-- BEGIN --

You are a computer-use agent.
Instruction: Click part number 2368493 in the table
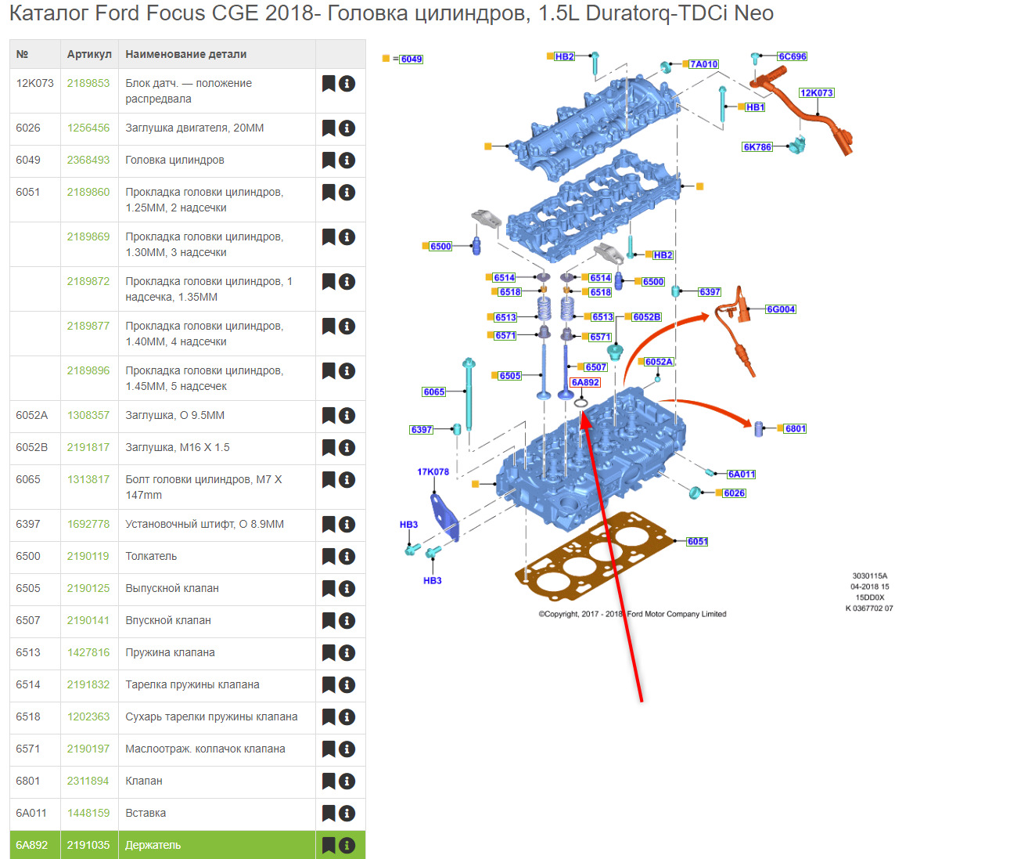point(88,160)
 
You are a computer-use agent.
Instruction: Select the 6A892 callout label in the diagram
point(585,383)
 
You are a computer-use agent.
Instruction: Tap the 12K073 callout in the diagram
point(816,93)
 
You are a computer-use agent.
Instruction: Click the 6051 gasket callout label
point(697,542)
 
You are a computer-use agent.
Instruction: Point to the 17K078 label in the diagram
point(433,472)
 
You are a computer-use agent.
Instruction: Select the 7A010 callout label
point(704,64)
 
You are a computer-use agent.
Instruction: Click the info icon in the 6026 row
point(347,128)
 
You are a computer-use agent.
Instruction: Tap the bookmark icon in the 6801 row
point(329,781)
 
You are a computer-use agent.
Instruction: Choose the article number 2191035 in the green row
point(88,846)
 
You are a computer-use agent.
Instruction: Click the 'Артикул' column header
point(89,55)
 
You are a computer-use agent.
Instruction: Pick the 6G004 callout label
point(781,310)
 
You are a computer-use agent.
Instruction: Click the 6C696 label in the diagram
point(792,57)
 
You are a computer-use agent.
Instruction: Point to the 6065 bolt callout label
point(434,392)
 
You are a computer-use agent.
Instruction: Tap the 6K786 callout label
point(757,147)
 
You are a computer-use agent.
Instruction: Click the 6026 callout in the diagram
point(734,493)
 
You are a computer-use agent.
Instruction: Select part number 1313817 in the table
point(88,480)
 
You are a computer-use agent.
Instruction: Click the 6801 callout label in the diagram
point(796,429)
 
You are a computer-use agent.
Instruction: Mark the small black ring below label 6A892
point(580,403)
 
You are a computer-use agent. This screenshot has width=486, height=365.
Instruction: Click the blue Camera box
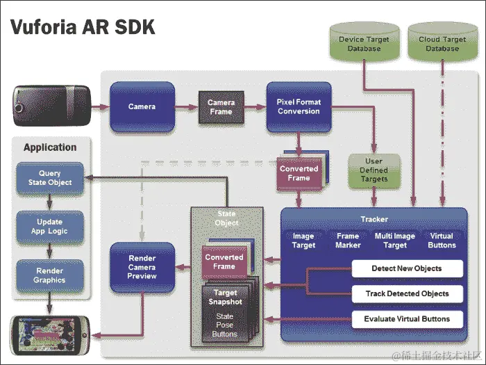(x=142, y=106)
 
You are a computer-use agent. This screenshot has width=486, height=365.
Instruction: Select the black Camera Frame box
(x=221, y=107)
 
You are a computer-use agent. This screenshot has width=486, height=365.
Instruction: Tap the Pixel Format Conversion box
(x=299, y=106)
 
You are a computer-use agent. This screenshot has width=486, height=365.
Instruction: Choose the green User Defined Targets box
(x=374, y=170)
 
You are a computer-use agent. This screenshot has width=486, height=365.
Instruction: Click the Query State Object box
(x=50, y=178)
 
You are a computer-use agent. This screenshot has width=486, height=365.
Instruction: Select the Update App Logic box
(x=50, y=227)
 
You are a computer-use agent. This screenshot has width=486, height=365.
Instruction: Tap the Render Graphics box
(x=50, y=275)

-- END --

→ STATED GOAL
Please return every line of the entries above as a JSON list of strings, one string per line, skipping blank lines and leaving out the pictures.

→ TASK ANSWER
[
  "You are a computer-use agent.",
  "Instruction: Click part number 2368493 in the table",
  "point(88,160)",
  "You are a computer-use agent.",
  "Instruction: Select the 6A892 callout label in the diagram",
  "point(585,383)",
  "You are a computer-use agent.",
  "Instruction: Tap the 12K073 callout in the diagram",
  "point(816,93)",
  "You are a computer-use agent.",
  "Instruction: Click the 6051 gasket callout label",
  "point(697,542)",
  "You are a computer-use agent.",
  "Instruction: Point to the 17K078 label in the diagram",
  "point(433,472)",
  "You are a computer-use agent.",
  "Instruction: Select the 7A010 callout label",
  "point(704,64)",
  "You are a computer-use agent.",
  "Instruction: Click the info icon in the 6026 row",
  "point(347,128)",
  "You are a computer-use agent.",
  "Instruction: Tap the bookmark icon in the 6801 row",
  "point(329,781)",
  "You are a computer-use agent.",
  "Instruction: Choose the article number 2191035 in the green row",
  "point(88,846)",
  "You are a computer-use agent.",
  "Instruction: Click the 'Артикул' column header",
  "point(89,55)",
  "You are a computer-use agent.",
  "Instruction: Pick the 6G004 callout label",
  "point(781,310)",
  "You are a computer-use agent.",
  "Instruction: Click the 6C696 label in the diagram",
  "point(792,57)",
  "You are a computer-use agent.",
  "Instruction: Point to the 6065 bolt callout label",
  "point(434,392)",
  "You are a computer-use agent.",
  "Instruction: Tap the 6K786 callout label",
  "point(757,147)",
  "You are a computer-use agent.",
  "Instruction: Click the 6026 callout in the diagram",
  "point(734,493)",
  "You are a computer-use agent.",
  "Instruction: Select part number 1313817 in the table",
  "point(88,480)",
  "You are a computer-use agent.",
  "Instruction: Click the 6801 callout label in the diagram",
  "point(796,429)",
  "You are a computer-use agent.",
  "Instruction: Mark the small black ring below label 6A892",
  "point(580,403)",
  "You are a computer-use agent. This screenshot has width=486, height=365.",
  "Instruction: Click the blue Camera box",
  "(x=142, y=106)",
  "You are a computer-use agent. This screenshot has width=486, height=365.",
  "Instruction: Select the black Camera Frame box",
  "(x=221, y=107)",
  "You are a computer-use agent. This screenshot has width=486, height=365.",
  "Instruction: Tap the Pixel Format Conversion box",
  "(x=299, y=106)",
  "You are a computer-use agent. This screenshot has width=486, height=365.",
  "Instruction: Choose the green User Defined Targets box",
  "(x=374, y=170)",
  "You are a computer-use agent. This screenshot has width=486, height=365.",
  "Instruction: Click the Query State Object box",
  "(x=50, y=178)",
  "You are a computer-use agent. This screenshot has width=486, height=365.",
  "Instruction: Select the Update App Logic box",
  "(x=50, y=227)",
  "You are a computer-use agent. This screenshot has width=486, height=365.",
  "Instruction: Tap the Render Graphics box",
  "(x=50, y=275)"
]